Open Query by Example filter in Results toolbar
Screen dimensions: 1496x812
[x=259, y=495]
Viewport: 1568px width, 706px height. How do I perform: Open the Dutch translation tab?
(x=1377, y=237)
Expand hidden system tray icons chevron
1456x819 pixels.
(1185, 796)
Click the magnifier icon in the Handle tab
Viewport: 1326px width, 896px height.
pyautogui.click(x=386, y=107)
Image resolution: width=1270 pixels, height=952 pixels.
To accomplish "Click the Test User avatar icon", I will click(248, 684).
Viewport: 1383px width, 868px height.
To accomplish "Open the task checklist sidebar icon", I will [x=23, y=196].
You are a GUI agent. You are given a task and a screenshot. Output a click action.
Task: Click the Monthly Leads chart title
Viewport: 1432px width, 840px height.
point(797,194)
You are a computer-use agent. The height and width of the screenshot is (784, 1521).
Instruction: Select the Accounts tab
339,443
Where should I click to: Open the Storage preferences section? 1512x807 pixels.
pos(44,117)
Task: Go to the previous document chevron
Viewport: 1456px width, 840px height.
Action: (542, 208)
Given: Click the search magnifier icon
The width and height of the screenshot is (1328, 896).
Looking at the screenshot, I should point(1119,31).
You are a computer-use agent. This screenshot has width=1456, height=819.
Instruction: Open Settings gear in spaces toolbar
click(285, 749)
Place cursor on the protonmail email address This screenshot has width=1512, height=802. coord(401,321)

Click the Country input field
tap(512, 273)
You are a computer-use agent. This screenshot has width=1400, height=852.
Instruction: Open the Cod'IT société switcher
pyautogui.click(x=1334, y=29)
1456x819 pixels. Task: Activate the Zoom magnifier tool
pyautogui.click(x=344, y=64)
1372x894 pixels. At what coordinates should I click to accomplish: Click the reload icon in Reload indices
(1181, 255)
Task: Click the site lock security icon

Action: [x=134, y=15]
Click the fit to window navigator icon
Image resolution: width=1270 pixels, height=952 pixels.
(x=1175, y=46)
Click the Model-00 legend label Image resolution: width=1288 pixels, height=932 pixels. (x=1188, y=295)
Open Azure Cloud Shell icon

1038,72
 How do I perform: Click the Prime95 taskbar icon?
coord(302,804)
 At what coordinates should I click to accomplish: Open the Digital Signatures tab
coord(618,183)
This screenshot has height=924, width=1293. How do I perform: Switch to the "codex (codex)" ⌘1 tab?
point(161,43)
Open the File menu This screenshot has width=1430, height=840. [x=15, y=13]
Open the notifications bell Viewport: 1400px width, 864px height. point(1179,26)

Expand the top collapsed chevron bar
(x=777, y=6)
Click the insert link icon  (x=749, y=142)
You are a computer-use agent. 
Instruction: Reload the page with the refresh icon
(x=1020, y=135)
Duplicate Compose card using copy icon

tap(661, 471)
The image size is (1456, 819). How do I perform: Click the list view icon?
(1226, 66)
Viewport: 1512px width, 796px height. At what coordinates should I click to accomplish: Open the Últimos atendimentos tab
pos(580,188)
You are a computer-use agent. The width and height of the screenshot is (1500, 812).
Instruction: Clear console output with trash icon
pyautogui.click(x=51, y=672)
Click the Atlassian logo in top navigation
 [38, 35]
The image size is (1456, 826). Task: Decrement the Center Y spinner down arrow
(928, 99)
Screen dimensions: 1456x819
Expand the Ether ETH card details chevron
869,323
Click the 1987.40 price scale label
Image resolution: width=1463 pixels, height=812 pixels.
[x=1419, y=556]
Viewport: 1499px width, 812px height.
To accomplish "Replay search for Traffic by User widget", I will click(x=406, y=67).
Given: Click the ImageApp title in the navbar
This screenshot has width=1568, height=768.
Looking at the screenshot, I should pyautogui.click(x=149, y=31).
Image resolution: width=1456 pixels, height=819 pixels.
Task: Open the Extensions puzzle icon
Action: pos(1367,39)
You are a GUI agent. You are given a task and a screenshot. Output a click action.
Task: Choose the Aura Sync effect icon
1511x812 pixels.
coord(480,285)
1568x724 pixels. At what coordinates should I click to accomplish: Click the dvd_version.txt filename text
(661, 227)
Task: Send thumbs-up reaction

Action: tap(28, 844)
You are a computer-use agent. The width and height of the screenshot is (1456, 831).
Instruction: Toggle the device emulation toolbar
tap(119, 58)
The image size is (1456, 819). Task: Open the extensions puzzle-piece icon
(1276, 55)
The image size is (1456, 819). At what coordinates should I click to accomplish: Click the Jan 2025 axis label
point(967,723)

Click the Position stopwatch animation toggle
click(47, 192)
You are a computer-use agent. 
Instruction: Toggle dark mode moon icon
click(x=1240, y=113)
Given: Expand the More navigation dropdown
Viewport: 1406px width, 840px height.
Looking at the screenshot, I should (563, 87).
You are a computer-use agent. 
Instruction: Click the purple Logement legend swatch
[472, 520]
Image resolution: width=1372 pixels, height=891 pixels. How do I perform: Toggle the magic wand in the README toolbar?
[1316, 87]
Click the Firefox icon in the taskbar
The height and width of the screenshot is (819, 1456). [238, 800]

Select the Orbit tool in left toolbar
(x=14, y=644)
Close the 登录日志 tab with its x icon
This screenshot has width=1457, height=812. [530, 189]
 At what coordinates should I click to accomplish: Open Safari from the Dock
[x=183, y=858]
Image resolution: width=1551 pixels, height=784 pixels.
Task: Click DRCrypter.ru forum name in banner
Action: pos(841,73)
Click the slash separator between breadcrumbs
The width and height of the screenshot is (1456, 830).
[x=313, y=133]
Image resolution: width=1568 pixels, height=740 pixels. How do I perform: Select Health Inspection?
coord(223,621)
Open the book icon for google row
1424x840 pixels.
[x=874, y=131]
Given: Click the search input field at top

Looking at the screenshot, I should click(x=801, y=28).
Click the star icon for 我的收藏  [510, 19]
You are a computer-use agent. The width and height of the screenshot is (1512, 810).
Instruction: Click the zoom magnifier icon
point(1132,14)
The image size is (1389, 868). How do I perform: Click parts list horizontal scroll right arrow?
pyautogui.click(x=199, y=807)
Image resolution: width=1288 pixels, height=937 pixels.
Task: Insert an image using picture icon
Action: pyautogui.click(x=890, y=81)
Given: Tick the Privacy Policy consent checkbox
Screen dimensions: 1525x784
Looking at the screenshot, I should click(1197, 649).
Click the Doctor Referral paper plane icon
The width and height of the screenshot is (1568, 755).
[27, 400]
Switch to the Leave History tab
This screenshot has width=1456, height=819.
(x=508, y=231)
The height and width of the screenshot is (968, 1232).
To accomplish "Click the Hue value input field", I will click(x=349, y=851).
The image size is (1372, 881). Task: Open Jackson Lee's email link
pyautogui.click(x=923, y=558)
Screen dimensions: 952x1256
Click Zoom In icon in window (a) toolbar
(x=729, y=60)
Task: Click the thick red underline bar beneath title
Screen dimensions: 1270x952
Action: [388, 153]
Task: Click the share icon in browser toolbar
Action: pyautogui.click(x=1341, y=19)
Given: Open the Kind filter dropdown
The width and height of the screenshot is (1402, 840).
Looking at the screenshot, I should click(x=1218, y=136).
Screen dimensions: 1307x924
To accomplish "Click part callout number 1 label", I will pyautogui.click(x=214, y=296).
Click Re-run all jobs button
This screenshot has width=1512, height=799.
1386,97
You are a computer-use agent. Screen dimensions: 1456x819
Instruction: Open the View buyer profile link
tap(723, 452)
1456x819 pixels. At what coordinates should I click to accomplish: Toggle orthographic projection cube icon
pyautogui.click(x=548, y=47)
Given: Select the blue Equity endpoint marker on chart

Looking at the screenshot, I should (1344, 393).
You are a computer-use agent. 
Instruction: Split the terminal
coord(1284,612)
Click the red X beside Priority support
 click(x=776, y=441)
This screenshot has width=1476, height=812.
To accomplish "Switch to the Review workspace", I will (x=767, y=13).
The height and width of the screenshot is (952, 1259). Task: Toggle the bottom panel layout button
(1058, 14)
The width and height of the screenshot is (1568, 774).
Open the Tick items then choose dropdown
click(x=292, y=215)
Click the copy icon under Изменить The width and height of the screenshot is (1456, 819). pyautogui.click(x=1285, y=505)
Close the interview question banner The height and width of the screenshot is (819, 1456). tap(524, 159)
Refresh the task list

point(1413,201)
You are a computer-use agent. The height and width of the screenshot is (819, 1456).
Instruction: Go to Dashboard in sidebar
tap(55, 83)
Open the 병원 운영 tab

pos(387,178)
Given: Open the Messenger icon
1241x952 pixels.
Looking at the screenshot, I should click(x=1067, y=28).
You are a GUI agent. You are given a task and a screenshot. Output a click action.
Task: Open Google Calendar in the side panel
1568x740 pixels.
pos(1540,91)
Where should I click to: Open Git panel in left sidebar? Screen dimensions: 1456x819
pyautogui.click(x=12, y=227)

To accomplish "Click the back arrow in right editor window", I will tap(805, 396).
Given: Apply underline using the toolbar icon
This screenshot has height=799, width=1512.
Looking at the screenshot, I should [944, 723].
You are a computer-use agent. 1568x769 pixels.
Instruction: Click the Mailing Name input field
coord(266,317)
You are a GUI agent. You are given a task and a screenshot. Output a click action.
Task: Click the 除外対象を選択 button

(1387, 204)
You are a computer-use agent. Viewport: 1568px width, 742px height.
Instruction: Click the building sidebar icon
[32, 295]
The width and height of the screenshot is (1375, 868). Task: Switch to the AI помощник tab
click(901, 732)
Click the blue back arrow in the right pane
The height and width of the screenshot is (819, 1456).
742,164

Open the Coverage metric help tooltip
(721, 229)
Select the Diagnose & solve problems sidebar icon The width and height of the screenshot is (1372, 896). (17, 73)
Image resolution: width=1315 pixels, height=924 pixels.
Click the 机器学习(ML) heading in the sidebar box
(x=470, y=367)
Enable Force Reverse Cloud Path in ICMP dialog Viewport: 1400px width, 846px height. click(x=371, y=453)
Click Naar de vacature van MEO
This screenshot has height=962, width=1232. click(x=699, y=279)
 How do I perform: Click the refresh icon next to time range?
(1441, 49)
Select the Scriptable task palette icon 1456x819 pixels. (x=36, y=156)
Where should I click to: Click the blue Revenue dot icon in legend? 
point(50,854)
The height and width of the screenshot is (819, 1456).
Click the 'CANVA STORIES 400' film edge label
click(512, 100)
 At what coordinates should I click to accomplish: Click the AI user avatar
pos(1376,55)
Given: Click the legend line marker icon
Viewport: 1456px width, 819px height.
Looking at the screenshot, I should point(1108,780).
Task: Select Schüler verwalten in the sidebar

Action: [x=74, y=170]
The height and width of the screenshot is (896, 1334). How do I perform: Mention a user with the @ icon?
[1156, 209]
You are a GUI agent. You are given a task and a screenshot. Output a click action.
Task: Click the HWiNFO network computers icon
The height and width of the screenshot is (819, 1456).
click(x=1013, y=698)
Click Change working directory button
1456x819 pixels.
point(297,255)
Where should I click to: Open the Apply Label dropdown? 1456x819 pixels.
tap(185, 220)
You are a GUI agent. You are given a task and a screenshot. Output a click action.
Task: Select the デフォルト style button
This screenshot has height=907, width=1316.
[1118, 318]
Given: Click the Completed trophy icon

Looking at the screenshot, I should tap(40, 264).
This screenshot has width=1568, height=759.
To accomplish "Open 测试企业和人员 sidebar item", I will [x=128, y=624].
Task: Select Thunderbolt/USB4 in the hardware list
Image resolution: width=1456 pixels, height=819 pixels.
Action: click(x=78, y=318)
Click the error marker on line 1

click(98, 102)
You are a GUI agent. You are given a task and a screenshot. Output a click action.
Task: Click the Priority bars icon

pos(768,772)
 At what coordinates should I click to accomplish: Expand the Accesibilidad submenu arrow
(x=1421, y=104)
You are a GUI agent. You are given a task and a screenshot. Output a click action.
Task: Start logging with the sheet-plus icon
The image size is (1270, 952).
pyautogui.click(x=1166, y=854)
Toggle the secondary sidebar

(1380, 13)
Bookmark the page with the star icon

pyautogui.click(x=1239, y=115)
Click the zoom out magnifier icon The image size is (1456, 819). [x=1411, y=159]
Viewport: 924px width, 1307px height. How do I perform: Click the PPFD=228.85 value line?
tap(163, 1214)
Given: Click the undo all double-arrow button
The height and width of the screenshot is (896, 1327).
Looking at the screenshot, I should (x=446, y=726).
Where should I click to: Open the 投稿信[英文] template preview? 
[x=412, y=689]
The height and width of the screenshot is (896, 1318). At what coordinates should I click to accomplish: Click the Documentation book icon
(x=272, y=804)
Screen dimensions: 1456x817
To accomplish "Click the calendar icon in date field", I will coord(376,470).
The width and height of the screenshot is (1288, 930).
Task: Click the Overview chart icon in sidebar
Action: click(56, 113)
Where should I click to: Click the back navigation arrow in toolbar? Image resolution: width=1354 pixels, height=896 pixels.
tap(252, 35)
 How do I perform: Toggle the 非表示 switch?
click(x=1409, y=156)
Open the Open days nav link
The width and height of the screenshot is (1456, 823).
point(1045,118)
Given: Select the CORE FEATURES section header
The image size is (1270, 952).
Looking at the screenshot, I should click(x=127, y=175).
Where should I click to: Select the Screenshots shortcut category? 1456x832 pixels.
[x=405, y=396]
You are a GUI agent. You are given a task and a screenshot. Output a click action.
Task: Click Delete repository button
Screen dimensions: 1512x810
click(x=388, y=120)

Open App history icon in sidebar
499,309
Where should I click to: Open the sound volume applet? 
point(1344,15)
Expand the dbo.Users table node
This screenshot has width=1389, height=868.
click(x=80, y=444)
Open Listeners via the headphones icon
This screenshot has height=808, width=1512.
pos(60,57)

---+---

Above are the records. Print exactly, and only, the lines from the line with "is (1500, 812)." to the line with "Click the 1987.40 price scale label", both inclusive.

• [Result for this exercise]:
You are a computer-use agent. The width and height of the screenshot is (1500, 812).
Instruction: Clear console output with trash icon
pyautogui.click(x=51, y=672)
Click the Atlassian logo in top navigation
 [38, 35]
The image size is (1456, 826). Task: Decrement the Center Y spinner down arrow
(928, 99)
Screen dimensions: 1456x819
Expand the Ether ETH card details chevron
869,323
Click the 1987.40 price scale label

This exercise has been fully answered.